Luna and I drove into the lower Rendezvous yesterday in hopes of maybe spotting a Snowy Owl. Again, no luck finding Bubo scandiacus but we did see a variety of raptors including a Golden Eagle, female Northern Harrier, two American Kestrels and a few Red-tailed Hawks. Near town there was a Northern Shrike hunting from a powerline.

After the owl-less drive, we stopped at Riser Lake to stretch our legs and see what else we could find. The lake is almost entirely frozen over and the little bit of open water held a pair of Mallards til they realized we were going to walk around the lake.
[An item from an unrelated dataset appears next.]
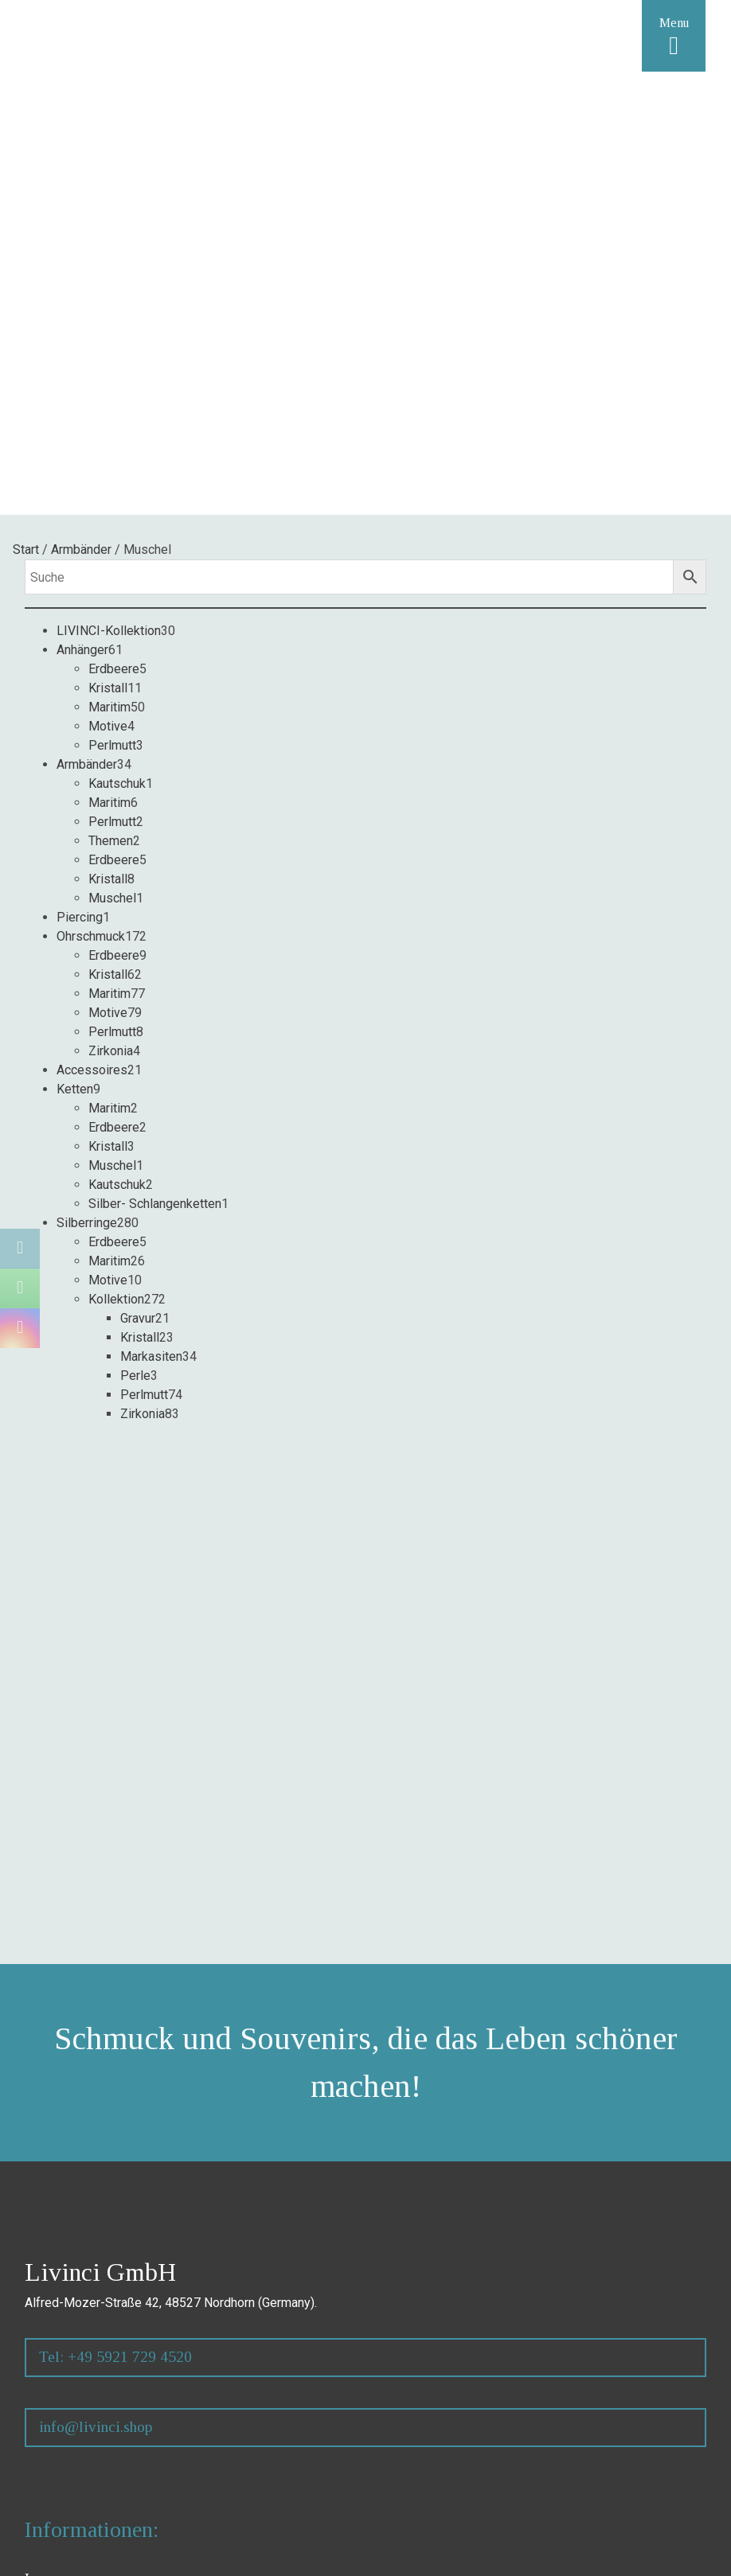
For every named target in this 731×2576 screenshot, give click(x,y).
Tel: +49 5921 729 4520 (115, 2356)
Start (26, 549)
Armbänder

They took off and then returned before we left. The only other birds were Northern Flickers, a couple of Black-capped Chickadees and a lone Bohemian Waxwing.

It was a good day for a walk with a little bit of crusty snow and no precipitation. Luna is still nursing a sore back so she doesn’t have the energy to run like she always has in the past. It seems harder for her to jump in the car and she sleeps more than usual.




Abandoned fruit trees indicate that people once attempted to make a living off the land in these arid hills.



The colorful fruit is welcomed by the wintering birds, especially the waxwings.



Thin ice



Frozen in time



What thing doesn’t belong in this photo?



Interesting low-growing plant on top of the hill overlooking the lake



And one lone pine tree too



Whose nest? It is about ten feet off the ground. Seems low for a Common Raven but what else would use a nest so large?